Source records

+++++

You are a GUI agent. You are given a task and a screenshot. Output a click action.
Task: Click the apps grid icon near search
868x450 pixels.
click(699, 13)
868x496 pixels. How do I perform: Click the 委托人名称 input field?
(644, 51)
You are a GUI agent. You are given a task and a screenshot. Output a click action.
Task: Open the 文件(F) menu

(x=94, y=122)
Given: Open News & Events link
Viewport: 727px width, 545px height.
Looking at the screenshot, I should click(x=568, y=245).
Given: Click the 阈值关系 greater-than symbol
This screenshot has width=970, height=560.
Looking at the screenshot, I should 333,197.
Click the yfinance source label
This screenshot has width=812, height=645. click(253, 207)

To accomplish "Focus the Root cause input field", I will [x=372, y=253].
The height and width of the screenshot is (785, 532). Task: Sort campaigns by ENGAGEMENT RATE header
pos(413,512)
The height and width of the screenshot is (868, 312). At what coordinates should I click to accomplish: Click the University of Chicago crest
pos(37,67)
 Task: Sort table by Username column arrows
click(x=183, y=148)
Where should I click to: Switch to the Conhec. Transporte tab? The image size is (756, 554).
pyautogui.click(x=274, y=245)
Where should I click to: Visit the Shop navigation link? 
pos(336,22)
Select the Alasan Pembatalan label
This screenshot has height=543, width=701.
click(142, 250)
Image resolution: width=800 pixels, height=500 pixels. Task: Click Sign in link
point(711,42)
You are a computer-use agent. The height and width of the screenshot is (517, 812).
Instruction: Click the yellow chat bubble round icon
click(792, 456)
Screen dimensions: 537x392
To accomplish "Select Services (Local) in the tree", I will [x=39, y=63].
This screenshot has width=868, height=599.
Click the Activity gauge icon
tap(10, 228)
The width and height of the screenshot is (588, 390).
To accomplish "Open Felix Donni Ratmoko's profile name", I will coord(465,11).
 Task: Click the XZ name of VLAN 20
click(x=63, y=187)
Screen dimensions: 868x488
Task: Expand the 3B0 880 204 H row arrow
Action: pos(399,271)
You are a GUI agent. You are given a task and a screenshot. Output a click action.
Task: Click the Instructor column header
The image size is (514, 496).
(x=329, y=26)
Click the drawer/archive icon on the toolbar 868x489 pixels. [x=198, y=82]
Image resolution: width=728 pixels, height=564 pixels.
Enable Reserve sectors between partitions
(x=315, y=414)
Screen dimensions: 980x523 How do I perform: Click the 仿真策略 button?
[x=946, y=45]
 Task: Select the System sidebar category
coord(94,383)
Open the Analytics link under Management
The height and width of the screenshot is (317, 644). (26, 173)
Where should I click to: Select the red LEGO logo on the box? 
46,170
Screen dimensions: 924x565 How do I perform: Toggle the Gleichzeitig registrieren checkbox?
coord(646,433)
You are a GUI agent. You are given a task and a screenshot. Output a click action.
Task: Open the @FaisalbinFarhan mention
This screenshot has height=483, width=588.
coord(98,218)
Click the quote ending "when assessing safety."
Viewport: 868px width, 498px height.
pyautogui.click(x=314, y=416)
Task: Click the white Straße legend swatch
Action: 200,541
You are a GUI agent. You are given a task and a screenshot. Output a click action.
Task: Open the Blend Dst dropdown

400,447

+++++

◆ What to produce:
When a line contains the string "will", copy it from the records.

◆ Answer for the task:
To accomplish "Focus the Root cause input field", I will [x=372, y=253].
To accomplish "Select Services (Local) in the tree", I will [x=39, y=63].
To accomplish "Open Felix Donni Ratmoko's profile name", I will coord(465,11).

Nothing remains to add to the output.